- Exercise details
Copy word for word the stretch of the energy investment article that begins with "The need to" and stops after "spent right now.".

- Document section
----------------

Cost of capital is largely offset by bigger companies’ bountiful free cash flows, but Laghari spelled out how expensive it is for the few small companies that may need it. He said reserve-based lending and some securitizations have interest rates at about 8.5% interest.

Scale matters, Laghari said, and the cost of capital is particularly tough for companies with market capitalization under $1 billion.

“It's hard to compete when you don't have the lowest cost of capital, and the difference just keeps growing bigger, not just in terms of the cost of capital but also the size threshold where there is a differentiation,” he said. “What does that mean from a valuation multiple perspective? Free cash flow yield is … focused on versus EBITDA multiples … and there is a 6% difference between that large cap versus the smaller cap.”

The need to spend might be greater than expected: Rippstein pointed out that global upstream capex has declined by nearly a third since 2014. He said capex is particularly low in North America.

“The rest of the world … they’re spending. They realize the problem,” he said.

Laghari said the supermajors’ capex is calculated in nominal dollars. Calculating them in 2022 dollars shows a significant drop in capex spending.

“We’re actually spending 60% to 70% less on inflation-adjusted capex than we were at a time when we were matching demand,” he said. “So, there was critical amounts of investment that is needed in the sector that is not being spent right now.

“We may not feel it in certain commodities in certain areas, but the whole world is feeling it.”

Rippstein also said much lower private equity investments in conventional energy have slumped.

“What you saw from 2014 to 2017 was a number of fundraising cycles that showed $30 plus billion in capital raised. More recently [it’s] not so much, an average of about $2 billion per year,” he said.

----------------

- Collected data
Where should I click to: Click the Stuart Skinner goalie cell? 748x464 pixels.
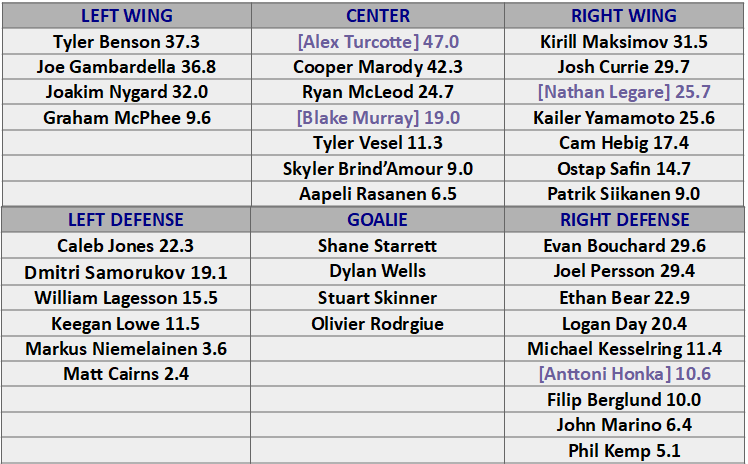pyautogui.click(x=377, y=298)
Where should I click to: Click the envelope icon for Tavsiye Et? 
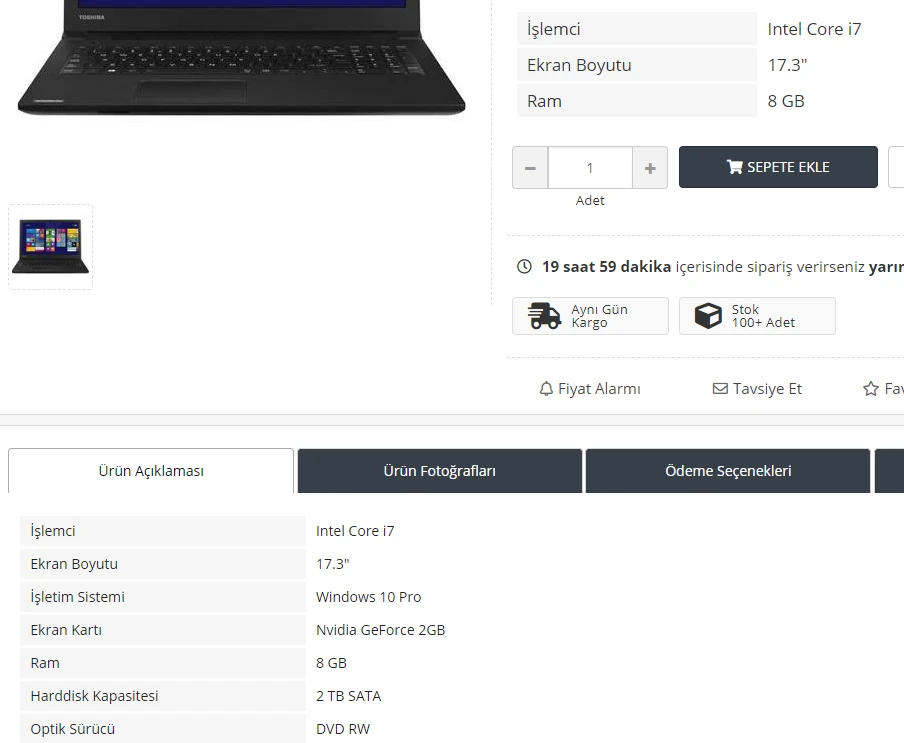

----------------

- Output below
The need to spend might be greater than expected: Rippstein pointed out that global upstream capex has declined by nearly a third since 2014. He said capex is particularly low in North America.

“The rest of the world … they’re spending. They realize the problem,” he said.

Laghari said the supermajors’ capex is calculated in nominal dollars. Calculating them in 2022 dollars shows a significant drop in capex spending.

“We’re actually spending 60% to 70% less on inflation-adjusted capex than we were at a time when we were matching demand,” he said. “So, there was critical amounts of investment that is needed in the sector that is not being spent right now.